Unstructured-IO / unstructured

Open source libraries and APIs to build custom preprocessing pipelines for labeling, training, or production machine learning pipelines.
https://www.unstructured.io/
Apache License 2.0
7.37k stars 572 forks source link

feat/extract_pdf_page_images #3299

Open huanji1987 opened 3 days ago

huanji1987 commented 3 days ago

Is your feature request related to a problem? Please describe. Currently I'm working on a project that makes use of partition_pdf with hi_res strategy. Along with this the project also requires extracting each page of the pdf as an image. I see that here in the code that partition_pdf with hi_res will eventually hit, the pdf images per page is already being extracted with pdf2image. Instead of extracting the page images separately it would be ideal to be able to make use of these temporary images that are discarded after the with block.
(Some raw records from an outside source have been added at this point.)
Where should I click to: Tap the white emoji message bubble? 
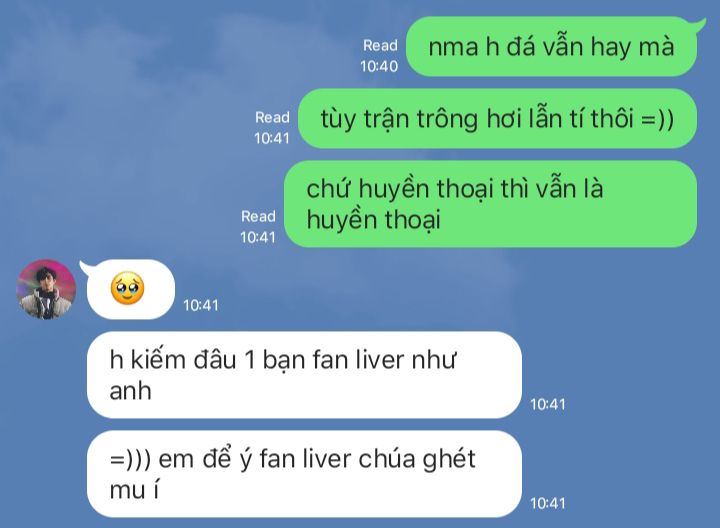131,289
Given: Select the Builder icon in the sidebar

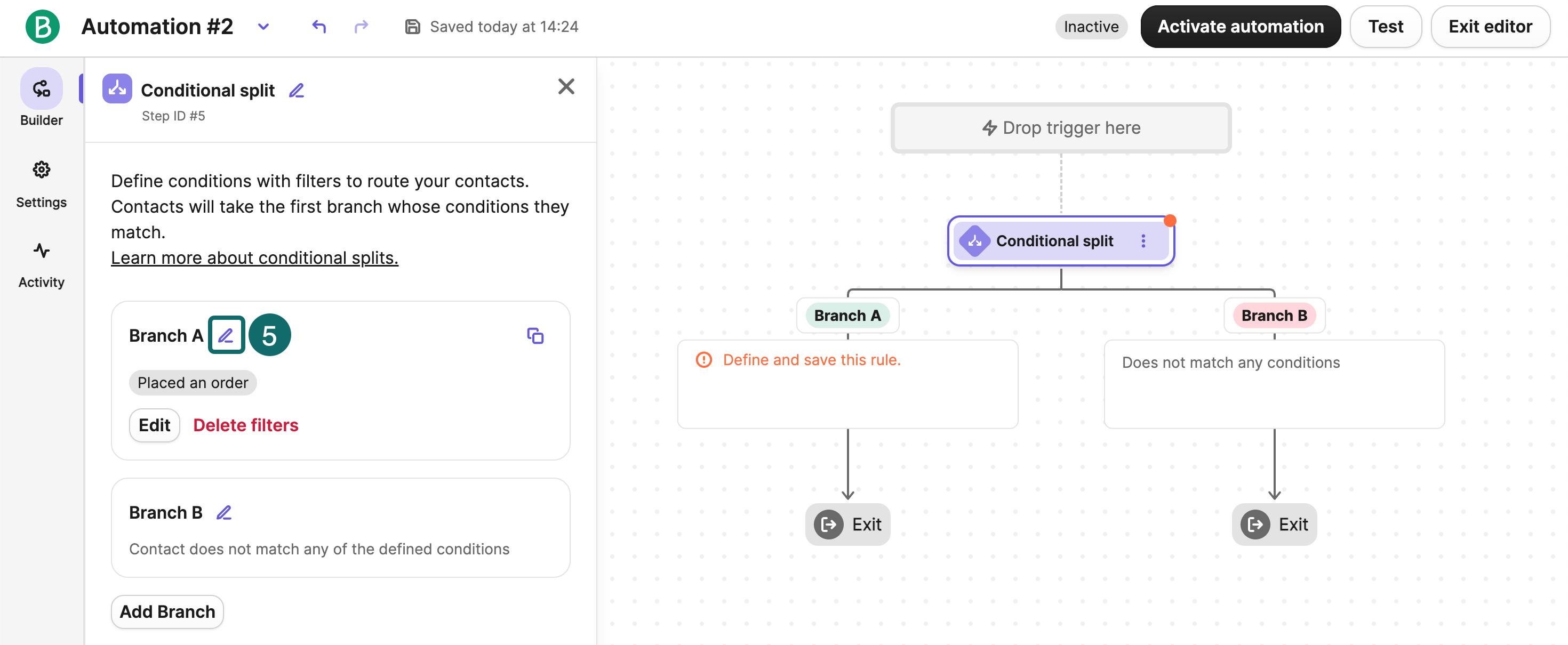Looking at the screenshot, I should coord(41,88).
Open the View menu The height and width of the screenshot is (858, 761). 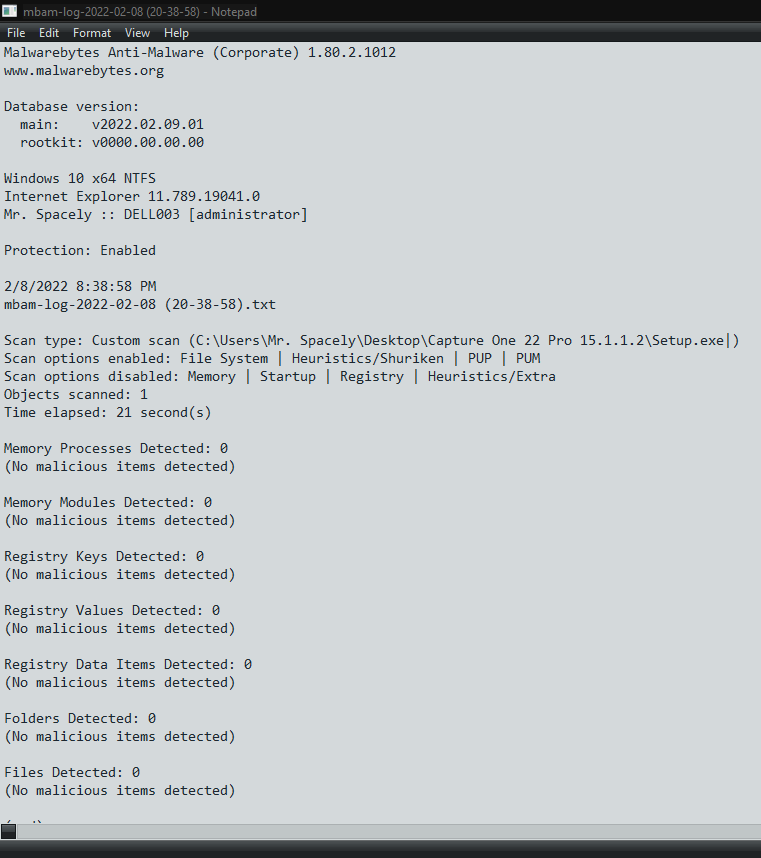(137, 33)
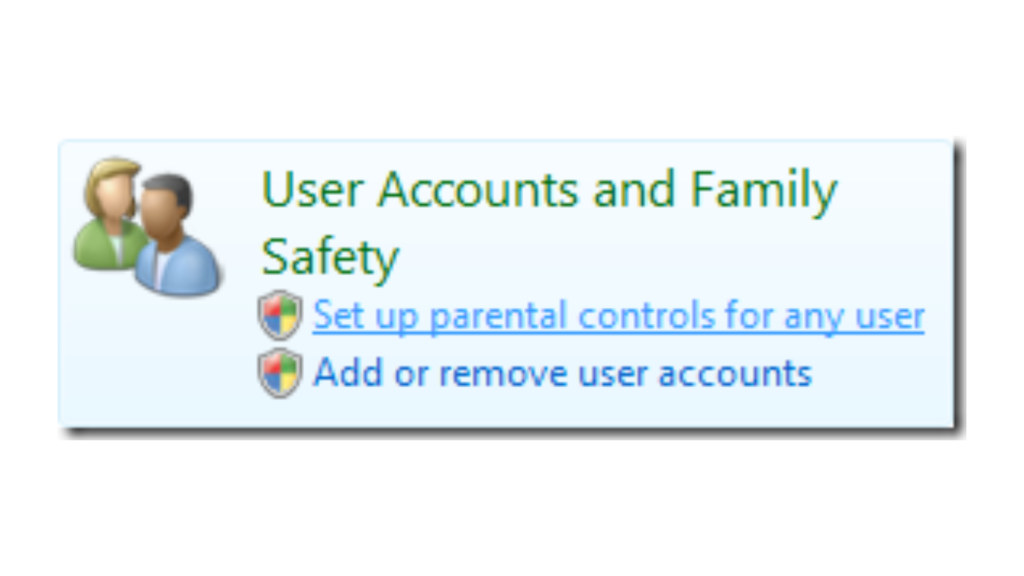Open the Set up parental controls link
This screenshot has height=576, width=1024.
[x=618, y=316]
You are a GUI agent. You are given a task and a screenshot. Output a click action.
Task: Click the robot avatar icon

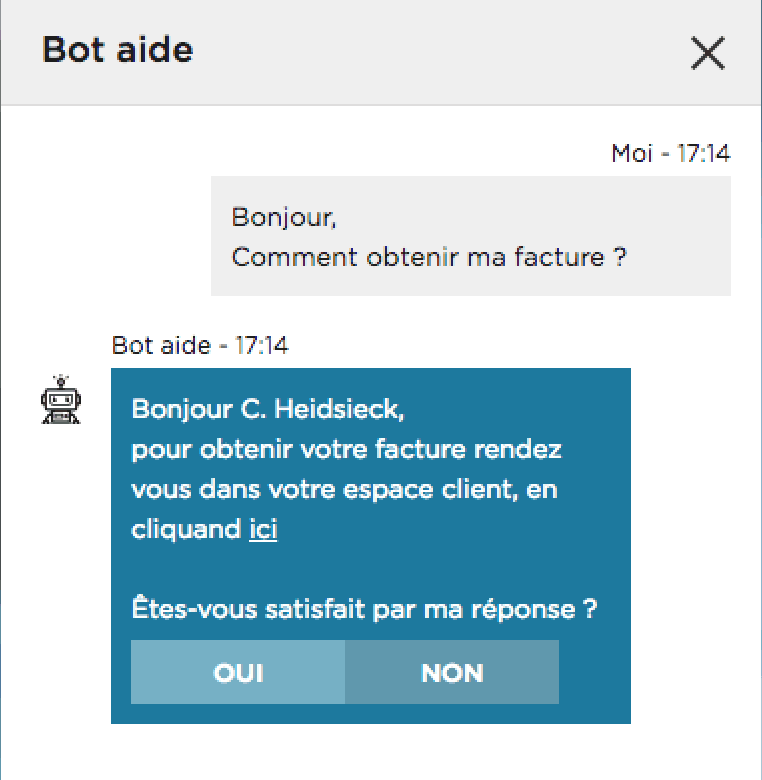tap(61, 400)
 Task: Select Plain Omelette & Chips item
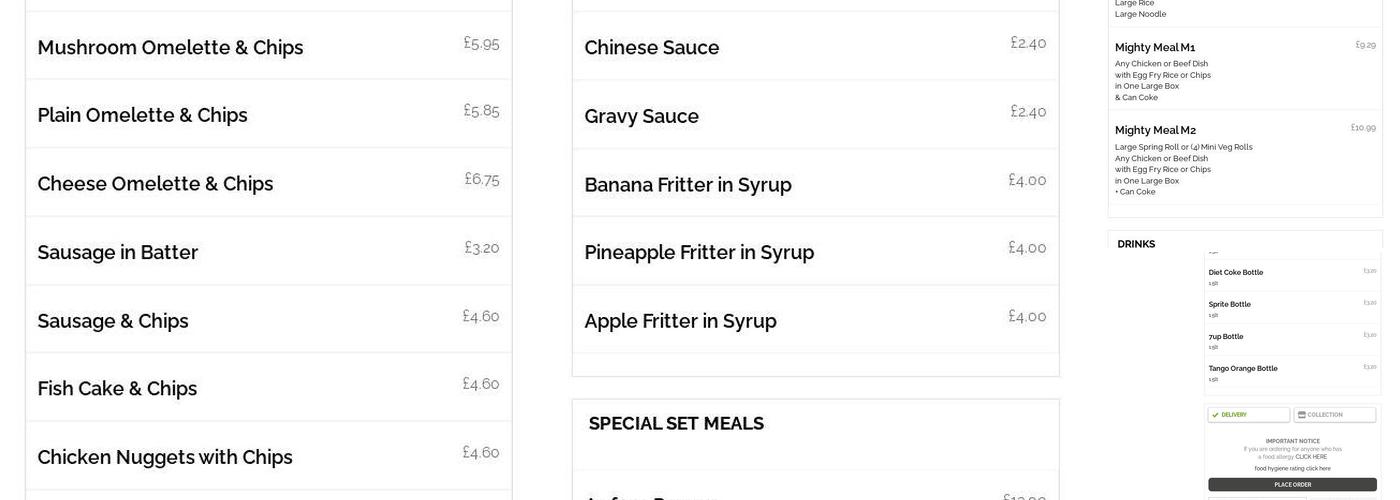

Describe the solution you'd like Ideally the partition_pdf function would have an option to extract_pdf_page_images. When this option is True, instead of using tempfile.TemporaryDirectory() to create a temporary directory for the images, the images would be returned in the response in some way to be available for use.

Describe alternatives you've considered Alternatively I could look do the following:

  1. Do this separately and just eat the double work. Unfortunately pdf2image can be quite slow
  2. Monkeypatch the code, this is a good temporary fix but would likely require locking the version of unstructured used and is not a viable long term strategy
  3. Branch unstructured code and implement a fix for my use, similar to monkey patching not a viable long term strategy.
  4. Use another library that's not pdf2image that is faster so double work is no big deal, this has been explored and is not viable for various reasons.

Additional context I want to add that I am happy to create a pull request myself for this feature. Mostly just curious about people's thoughts on this and thoughts on the right approach for this if I were to create a PR.